=== Material provided ===

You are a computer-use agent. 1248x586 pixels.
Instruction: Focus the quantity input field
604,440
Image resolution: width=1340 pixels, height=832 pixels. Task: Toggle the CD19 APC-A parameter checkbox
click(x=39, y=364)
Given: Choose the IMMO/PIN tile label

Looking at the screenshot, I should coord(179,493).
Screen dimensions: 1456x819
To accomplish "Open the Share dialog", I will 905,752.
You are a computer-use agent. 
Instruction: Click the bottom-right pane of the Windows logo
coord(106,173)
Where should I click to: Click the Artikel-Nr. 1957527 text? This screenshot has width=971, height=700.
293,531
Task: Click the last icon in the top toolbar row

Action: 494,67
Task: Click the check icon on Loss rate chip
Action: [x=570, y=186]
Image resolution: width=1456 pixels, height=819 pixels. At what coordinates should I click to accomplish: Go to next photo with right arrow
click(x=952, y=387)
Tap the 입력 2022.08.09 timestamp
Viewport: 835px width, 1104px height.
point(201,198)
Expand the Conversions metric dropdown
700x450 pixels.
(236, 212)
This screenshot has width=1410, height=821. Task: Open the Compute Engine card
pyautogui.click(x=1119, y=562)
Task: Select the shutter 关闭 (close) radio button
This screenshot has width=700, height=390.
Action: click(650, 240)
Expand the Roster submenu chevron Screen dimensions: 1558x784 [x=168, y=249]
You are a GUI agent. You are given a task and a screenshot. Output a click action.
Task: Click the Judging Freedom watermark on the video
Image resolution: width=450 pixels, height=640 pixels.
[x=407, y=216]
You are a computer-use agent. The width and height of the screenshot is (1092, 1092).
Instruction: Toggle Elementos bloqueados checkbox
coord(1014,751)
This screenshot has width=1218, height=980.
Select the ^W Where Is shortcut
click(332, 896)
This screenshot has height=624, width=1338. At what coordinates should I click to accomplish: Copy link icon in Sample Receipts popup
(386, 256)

===

▶ [Work instructions]:
Format the stretch of items from the line containing "This screenshot has width=1410, height=821." through the end of the items, both ends included, as a numbered list with blank lines omitted.

▶ [Correct answer]:
1. This screenshot has width=1410, height=821. Task: Open the Compute Engine card
2. pyautogui.click(x=1119, y=562)
3. Task: Select the shutter 关闭 (close) radio button
4. This screenshot has width=700, height=390.
5. Action: click(650, 240)
6. Expand the Roster submenu chevron Screen dimensions: 1558x784 [x=168, y=249]
7. You are a GUI agent. You are given a task and a screenshot. Output a click action.
8. Task: Click the Judging Freedom watermark on the video
9. Image resolution: width=450 pixels, height=640 pixels.
10. [x=407, y=216]
11. You are a computer-use agent. The width and height of the screenshot is (1092, 1092).
12. Instruction: Toggle Elementos bloqueados checkbox
13. coord(1014,751)
14. This screenshot has width=1218, height=980.
15. Select the ^W Where Is shortcut
16. click(332, 896)
17. This screenshot has height=624, width=1338. At what coordinates should I click to accomplish: Copy link icon in Sample Receipts popup
18. (386, 256)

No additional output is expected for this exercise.